— Extracted text —
↓
Generally speaking these behaviors can be difficult for parents to handle. It is important to talk to a trained professional and understand why the behaviors your child is displaying are happening and how you can support your child’s healing.
The single most important factor affecting a child’s recovery is the level of support that a child receives from a parent or caregiver. Chances of recovery are much better when parents do everything possible to support their children.
Why Children don’t immediately tell us they have been abused?
Most children are reluctant to tell someone they’ve been abused, even their parents or caregivers. This is because…
• They fear threats made by the offender.
• They are afraid they won’t be believed.
• They fear getting into trouble or people being angry with them.
• They try to protect the offender; they may love them, but not the abuse.
• Children may not know that what is happening is wrong.
• Some older children are embarrassed to talk about sexual issues.
• Some teens fear telling about the abuse will affect their popularity and friendships.
• They don’t want to be labeled a “tattletale”.
• They are embarrassed and feel it is their fault.
How Can I support my child?
• Keep calm and seek support for yourself. Children will often think or feel that the anger and disgust their parents are expressing at what happened to their child is directed towards them.
• Believe your child. In most cases children are not making up the abuse.
• Provide your child with positive messages. “I am proud of you that you told someone.” “I know that you could not stop it.”
• Explain to your child that he or she is not to blame for what has happened.
• Listen and answer your child’s questions honestly. It is ok to say that you don’t know.
• Allow your child to talk or not talk about the abuse. Silencing them will not force them to forget and forcing them to tell you everything can be damaging. Provide them opportunities for supportive and therapeutic services to talk about and get through what has happened.
Do’s and Don’ts when you speak with your child:
The most important message to get across to your child is it is not their fault.
↑
— Work order 1 —
In the passage on supporting a child after abuse, what is identified as the single most important factor affecting a child's recovery?
— Work order 2 —
Duplicate, word for word, the part of the passage on supporting a child after abuse that opens with the words containing "How Can I support" and closes with "up the abuse.".

— Record set —
↓
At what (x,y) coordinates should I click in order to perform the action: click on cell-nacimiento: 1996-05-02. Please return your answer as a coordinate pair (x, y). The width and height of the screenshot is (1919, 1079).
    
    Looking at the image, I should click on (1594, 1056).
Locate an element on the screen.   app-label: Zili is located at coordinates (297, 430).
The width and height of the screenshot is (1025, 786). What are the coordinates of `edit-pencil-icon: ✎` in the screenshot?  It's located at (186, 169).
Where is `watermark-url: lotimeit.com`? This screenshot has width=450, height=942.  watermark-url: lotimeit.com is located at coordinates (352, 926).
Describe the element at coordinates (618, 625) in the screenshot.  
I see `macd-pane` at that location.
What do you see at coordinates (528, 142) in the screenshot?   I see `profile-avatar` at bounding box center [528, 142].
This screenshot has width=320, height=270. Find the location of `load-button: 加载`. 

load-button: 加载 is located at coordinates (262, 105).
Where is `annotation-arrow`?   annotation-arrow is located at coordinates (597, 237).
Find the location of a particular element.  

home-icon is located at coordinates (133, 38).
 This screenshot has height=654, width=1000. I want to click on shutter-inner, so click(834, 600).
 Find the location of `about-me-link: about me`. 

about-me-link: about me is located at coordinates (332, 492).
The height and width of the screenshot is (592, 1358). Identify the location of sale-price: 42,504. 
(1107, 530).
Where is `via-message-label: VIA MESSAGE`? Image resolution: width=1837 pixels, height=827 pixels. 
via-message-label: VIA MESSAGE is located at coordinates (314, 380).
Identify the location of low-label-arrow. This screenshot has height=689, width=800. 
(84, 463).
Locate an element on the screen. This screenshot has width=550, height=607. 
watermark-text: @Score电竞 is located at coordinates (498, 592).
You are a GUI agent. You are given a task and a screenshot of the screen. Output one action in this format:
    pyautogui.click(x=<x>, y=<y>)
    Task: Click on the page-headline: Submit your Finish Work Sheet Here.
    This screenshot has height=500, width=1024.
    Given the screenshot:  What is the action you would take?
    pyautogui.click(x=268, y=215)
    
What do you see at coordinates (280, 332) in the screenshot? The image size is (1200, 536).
↑
— Exercise solution 1 —
The level of support the child receives from a parent or caregiver.

— Exercise solution 2 —
How Can I support my child?
• Keep calm and seek support for yourself. Children will often think or feel that the anger and disgust their parents are expressing at what happened to their child is directed towards them.
• Believe your child. In most cases children are not making up the abuse.